I’ve become obsessed with writing, like it’s a practice I can’t disconnect from. The last post took several days to write, I started it and then kept revisiting and revising it. There were multiple directions that it could have gone in and I disliked all of them. I would start paragraphs, come up with sentences I wanted to use, and then everything would immediately fall flat. At one point I even decided to scrap the entire entry. A trip to the supplement store to pick up fish oil helped me clear my mind, and I finally finished it on the train back to Brooklyn.
I’m a bit terrified of writing at this point. The blog was fun in the beginning because my relationship with it was fairly blasé. I was smoking weed and dealing with an emotional crisis so I had an excuse to show up half functional and mostly apathetic. Writing then was like getting tipsy on a first date, it was a fun little experiment, nothing serious.

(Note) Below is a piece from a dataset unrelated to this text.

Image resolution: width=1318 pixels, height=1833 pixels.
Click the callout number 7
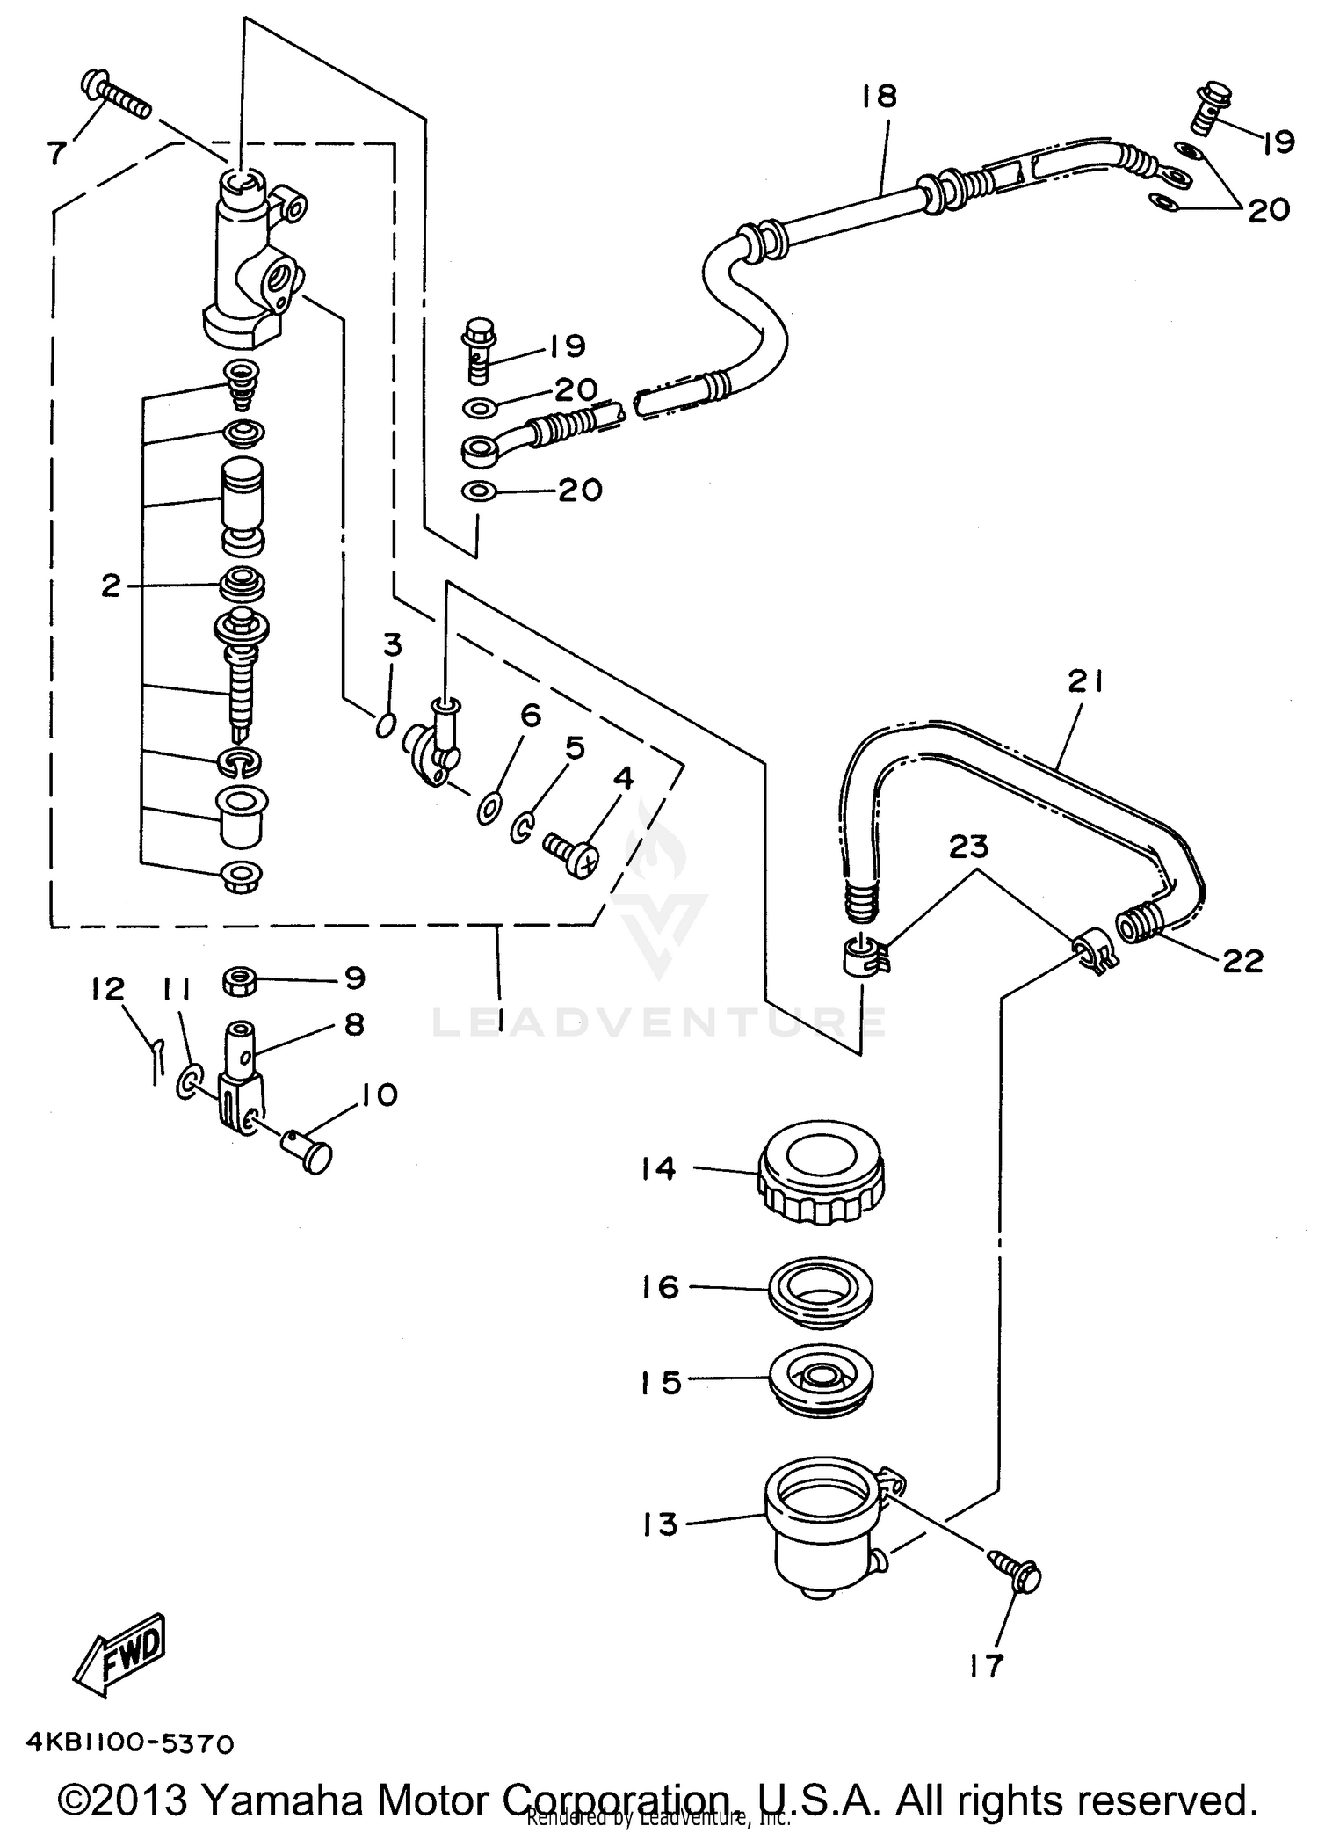[55, 153]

Now I feel like I’m in a long term relationship with writing, and the reality keeps fluctuating. Before I was showing up with my emotional crisis, so it was easier to access a torrent of emotions. That chaos has subsided though and now I’m left with a dilemma: how do I adequately express myself? How do I take my my psychological reality at any given moment, distill it, and then serve it in an entry?

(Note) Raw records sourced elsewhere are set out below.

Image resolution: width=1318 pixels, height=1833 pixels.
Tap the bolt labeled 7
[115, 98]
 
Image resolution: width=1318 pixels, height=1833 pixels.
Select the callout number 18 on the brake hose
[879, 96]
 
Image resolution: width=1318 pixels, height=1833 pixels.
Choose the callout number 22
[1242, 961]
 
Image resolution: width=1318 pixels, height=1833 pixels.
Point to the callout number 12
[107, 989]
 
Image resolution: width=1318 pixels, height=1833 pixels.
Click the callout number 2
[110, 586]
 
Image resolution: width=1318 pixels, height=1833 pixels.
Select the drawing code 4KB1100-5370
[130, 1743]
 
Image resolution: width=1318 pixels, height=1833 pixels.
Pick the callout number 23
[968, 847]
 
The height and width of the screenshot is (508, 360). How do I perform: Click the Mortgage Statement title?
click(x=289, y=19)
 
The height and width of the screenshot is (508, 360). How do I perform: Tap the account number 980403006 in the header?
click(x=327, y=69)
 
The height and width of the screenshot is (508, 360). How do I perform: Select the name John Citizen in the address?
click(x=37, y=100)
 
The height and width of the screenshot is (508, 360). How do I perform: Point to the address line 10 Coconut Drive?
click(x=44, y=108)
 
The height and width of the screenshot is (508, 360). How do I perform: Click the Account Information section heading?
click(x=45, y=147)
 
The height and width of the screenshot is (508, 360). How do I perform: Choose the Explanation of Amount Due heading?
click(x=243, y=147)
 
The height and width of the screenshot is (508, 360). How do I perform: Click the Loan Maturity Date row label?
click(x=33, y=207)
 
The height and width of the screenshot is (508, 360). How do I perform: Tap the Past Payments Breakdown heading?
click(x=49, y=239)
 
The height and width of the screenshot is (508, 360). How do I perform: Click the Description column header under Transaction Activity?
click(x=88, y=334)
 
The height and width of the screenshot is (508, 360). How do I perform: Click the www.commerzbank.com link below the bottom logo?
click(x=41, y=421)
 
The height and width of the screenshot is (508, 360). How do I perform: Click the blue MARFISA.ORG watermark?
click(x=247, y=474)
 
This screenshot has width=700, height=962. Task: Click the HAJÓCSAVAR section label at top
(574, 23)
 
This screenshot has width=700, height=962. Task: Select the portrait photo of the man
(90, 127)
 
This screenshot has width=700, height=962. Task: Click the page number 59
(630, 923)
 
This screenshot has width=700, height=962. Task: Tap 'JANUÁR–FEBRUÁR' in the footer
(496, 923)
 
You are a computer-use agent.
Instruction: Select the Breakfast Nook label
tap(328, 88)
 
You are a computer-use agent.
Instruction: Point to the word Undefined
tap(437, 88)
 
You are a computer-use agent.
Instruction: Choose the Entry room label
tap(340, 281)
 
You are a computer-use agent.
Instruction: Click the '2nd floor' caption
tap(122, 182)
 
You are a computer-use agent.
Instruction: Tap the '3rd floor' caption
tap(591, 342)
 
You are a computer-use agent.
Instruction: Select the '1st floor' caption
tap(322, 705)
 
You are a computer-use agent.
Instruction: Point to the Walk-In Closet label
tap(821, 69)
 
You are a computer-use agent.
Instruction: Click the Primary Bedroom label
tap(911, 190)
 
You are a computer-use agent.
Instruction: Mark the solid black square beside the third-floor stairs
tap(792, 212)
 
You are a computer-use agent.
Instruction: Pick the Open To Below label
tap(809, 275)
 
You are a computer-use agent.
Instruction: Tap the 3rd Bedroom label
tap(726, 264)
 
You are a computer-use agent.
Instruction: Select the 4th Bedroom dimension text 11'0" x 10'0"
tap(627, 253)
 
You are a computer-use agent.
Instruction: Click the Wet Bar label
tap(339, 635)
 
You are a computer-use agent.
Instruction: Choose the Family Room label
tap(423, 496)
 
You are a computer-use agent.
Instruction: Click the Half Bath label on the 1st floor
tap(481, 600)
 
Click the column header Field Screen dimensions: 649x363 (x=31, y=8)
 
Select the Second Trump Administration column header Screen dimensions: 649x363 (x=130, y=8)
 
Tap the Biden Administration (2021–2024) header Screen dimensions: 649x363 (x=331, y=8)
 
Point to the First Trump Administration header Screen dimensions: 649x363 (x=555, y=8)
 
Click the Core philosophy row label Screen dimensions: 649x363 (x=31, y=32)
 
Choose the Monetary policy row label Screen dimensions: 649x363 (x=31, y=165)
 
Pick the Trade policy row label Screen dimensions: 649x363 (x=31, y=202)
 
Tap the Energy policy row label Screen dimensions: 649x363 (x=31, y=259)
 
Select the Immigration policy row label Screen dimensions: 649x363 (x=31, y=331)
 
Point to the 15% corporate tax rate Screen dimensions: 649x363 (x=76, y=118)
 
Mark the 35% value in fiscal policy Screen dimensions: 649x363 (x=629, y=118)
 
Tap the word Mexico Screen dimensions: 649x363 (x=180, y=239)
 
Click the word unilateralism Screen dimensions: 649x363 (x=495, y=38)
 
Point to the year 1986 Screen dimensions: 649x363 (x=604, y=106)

The reason this crisis is coming to a head is because I’ve started looking at my writing from a more critical lens. Sometimes I feel like talking about my problems, or whatever it is that I’m dealing with, is the equivalent of microwaving a tv dinner. It’s easy and it doesn’t pack much of a nutritional punch. I would like my writing to feel a bit more exotic, something that can temporarily suspend someone from their current reality by creating a pathway to something deeper, more meaningful.
I’m realizing this is a much more extensive undertaking than I anticipated. New York is incredibly humid right now. I was at the park late Wednesday night and it was flooded with people. Summer brings out everyone’s playfulness and it was on full display while I was there. I tried coming up with ways to describe the scene and nothing really captured how I felt. I realized I need to learn how to write. It’s easy to throw words on a page, but it’s an entirely different undertaking to carve my reality into someone’s mind so they can taste something different.